0
votes

I am trying to load the output of pig into a hive table. The data are stored as avro schema on HDFS. In the pig job, I am simply doing:

data = LOAD 'path' using AvroStorage();
data = FILTER BY some property;
STORE data into 'outputpath' using AvroStorage();

I am trying to load it into a hive table by doing:

load data inpath 'outputpath' into table table_with_avro_schema parititon(somepartition);

However, I am getting an error saying that:

FAILED: SemanticException org.apache.hadoop.hive.ql.metadata.HiveException: MetaException(message:Invalid partition key & values; keys [somepartition, ], values [])

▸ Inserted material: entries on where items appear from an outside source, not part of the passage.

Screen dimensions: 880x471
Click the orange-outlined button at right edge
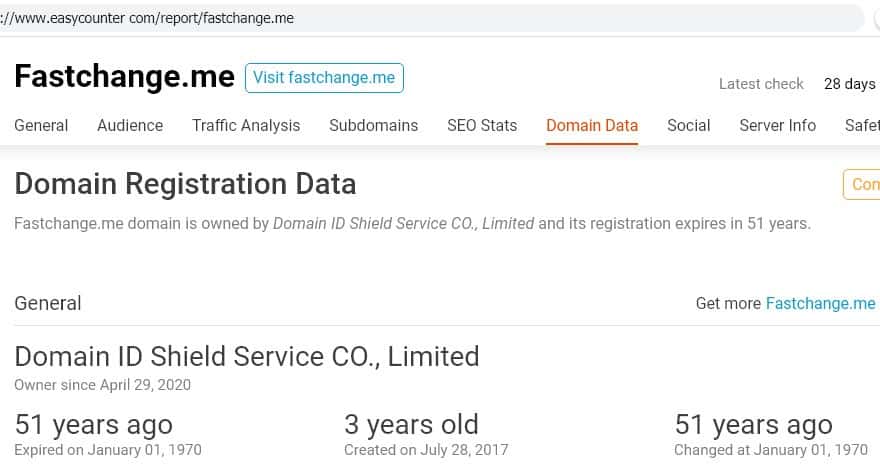point(863,185)
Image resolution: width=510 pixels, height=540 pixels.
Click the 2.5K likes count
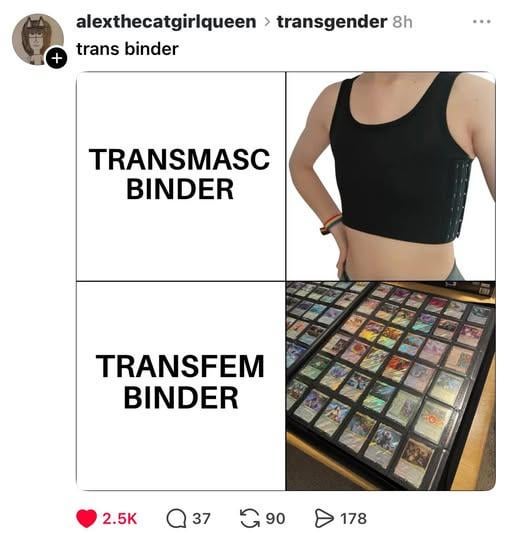119,519
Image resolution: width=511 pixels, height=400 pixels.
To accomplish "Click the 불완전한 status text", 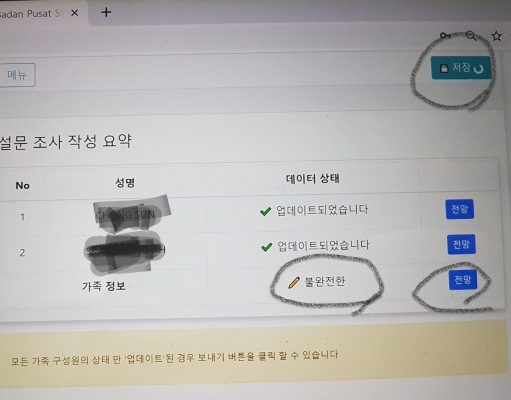I will [x=325, y=282].

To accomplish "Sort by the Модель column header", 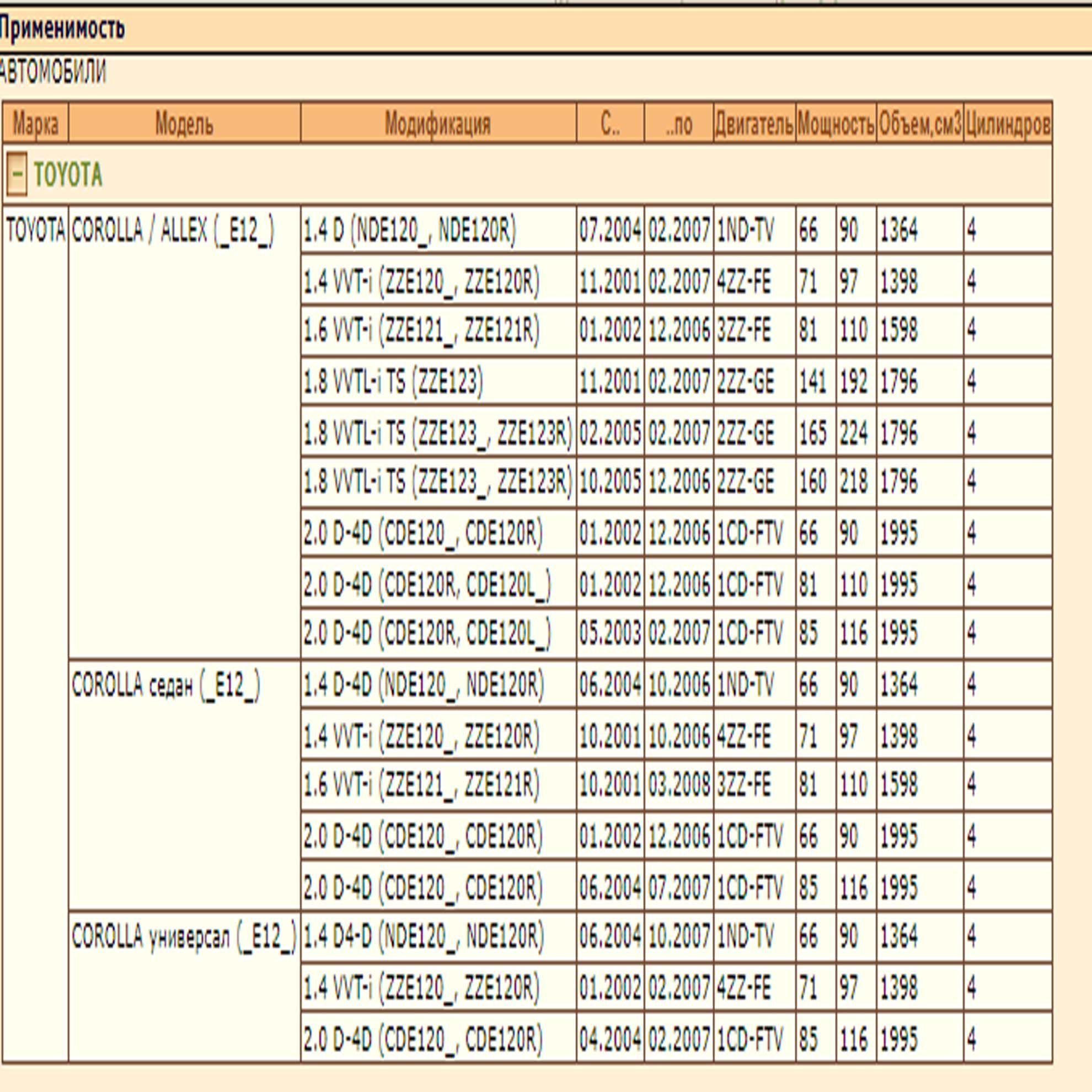I will click(184, 122).
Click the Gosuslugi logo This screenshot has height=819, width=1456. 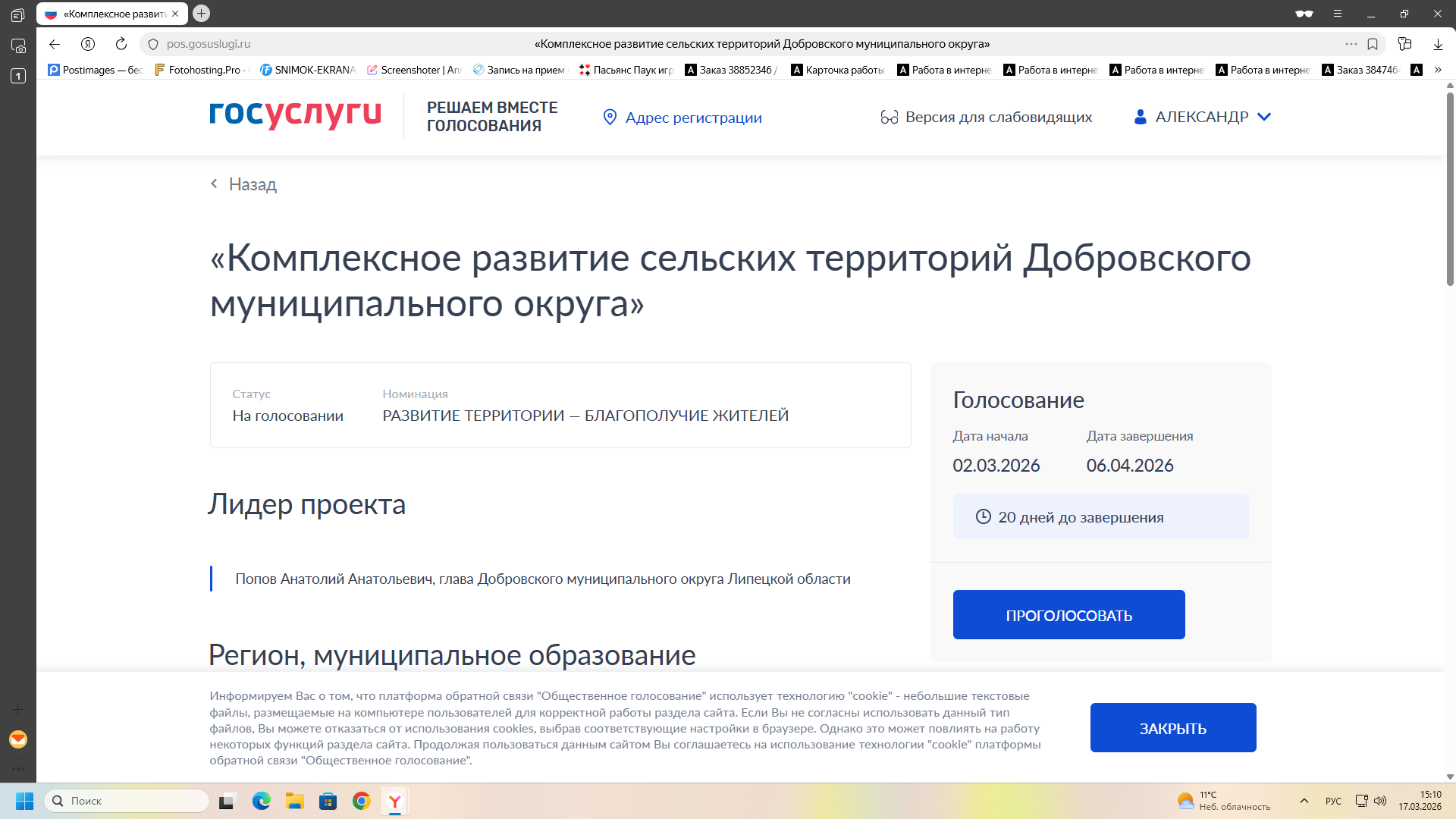point(295,115)
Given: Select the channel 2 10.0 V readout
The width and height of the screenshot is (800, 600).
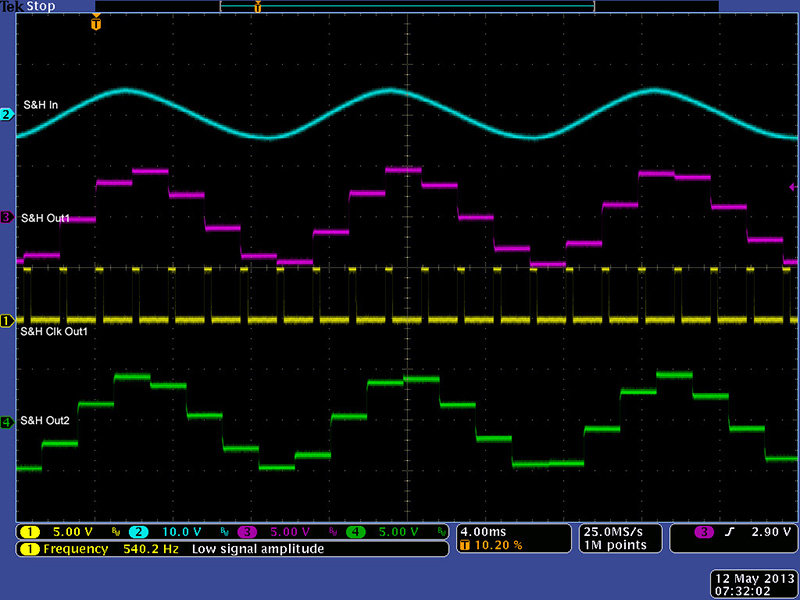Looking at the screenshot, I should [170, 532].
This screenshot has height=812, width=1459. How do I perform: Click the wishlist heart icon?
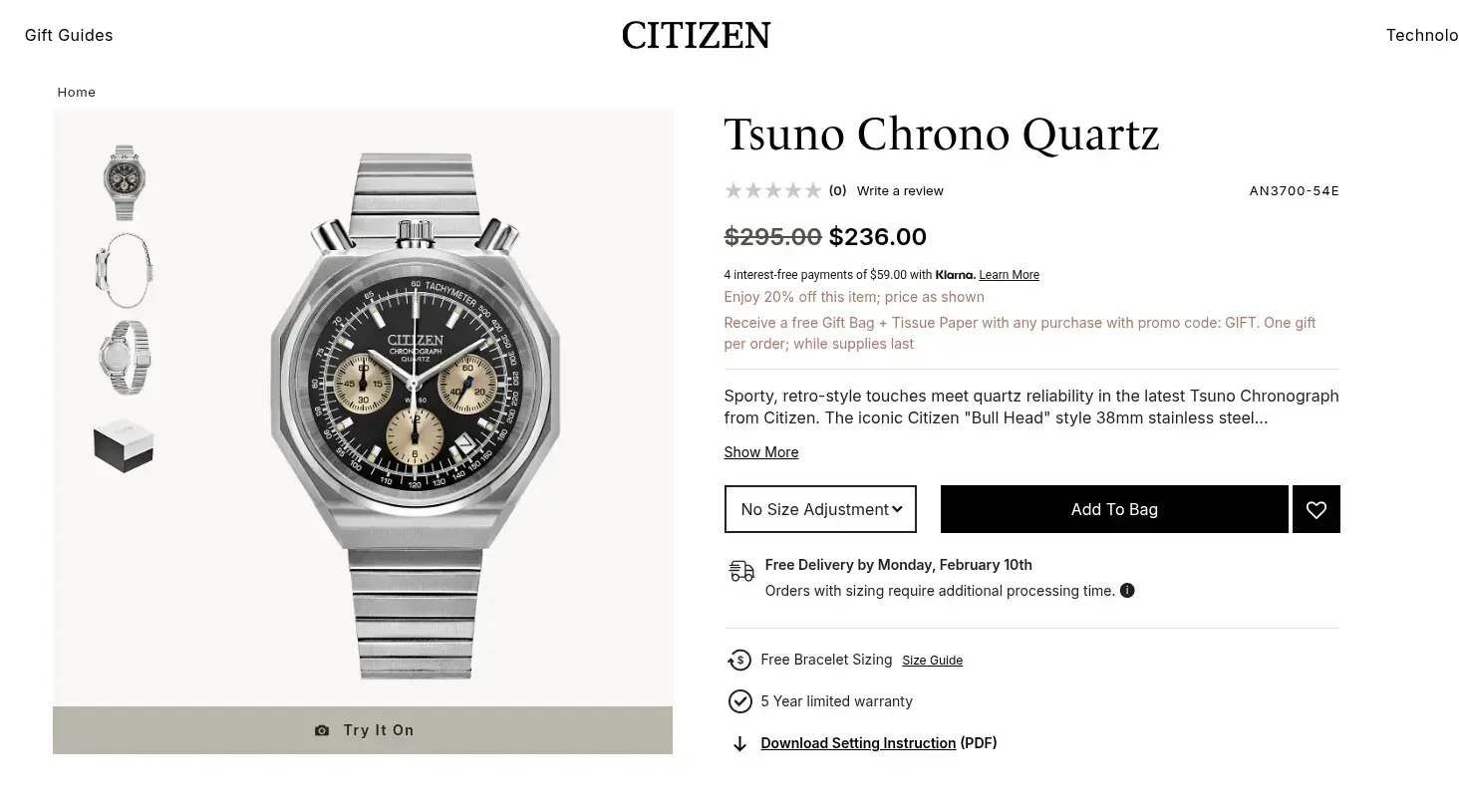point(1315,509)
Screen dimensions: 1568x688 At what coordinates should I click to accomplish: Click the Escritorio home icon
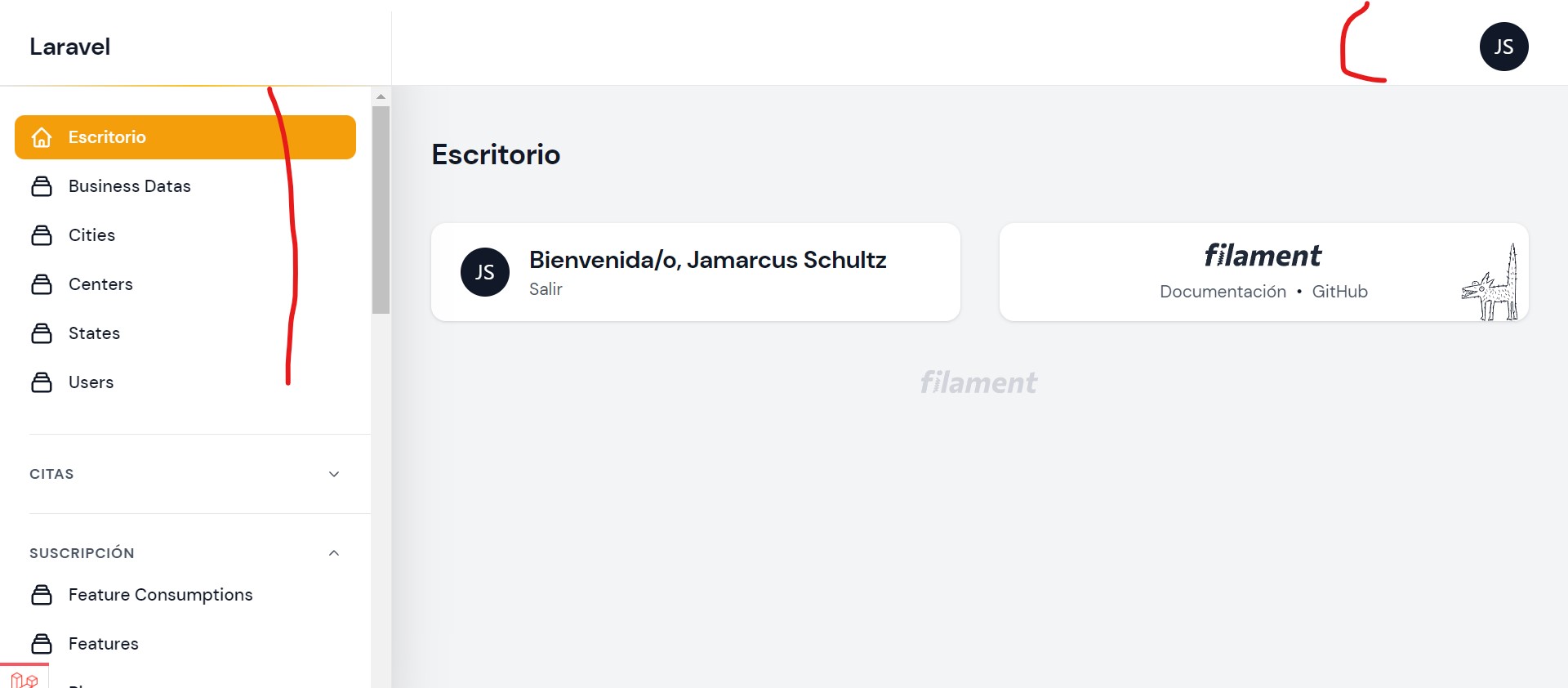[42, 137]
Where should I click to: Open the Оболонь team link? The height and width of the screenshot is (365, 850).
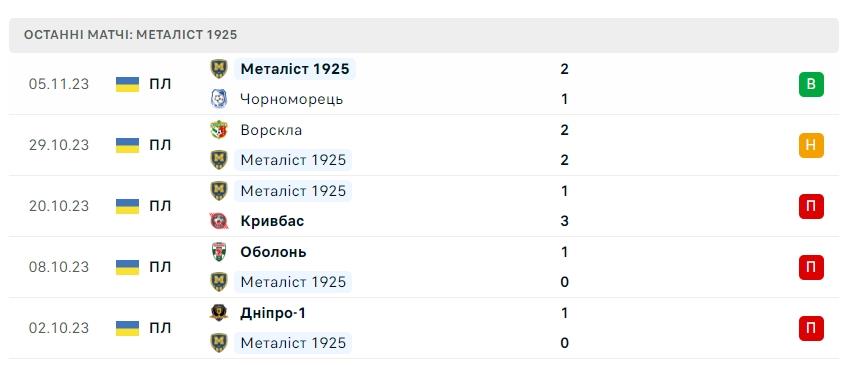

Can someone please suggests what I am doing wrong here? Thanks a lot!

1

1 Answers

0
votes

I just figured out that it is because LOAD operation does not deserialize the data. It simply acts like a copy operation. Thus, in order to fix it, you should follow these steps:

1. CREATE EXTERNAL TABLE some_table LIKE SOME_TABLE_WITH_SAME_SCHEMA;
2. LOAD DATA INPATH 'SOME_PATH' INTO some_table ;
3. INSERT INTO TARGET_TABLE SELECT * FROM some_table;

Basically, we should first load data into an external table and then insert it into the target hive table.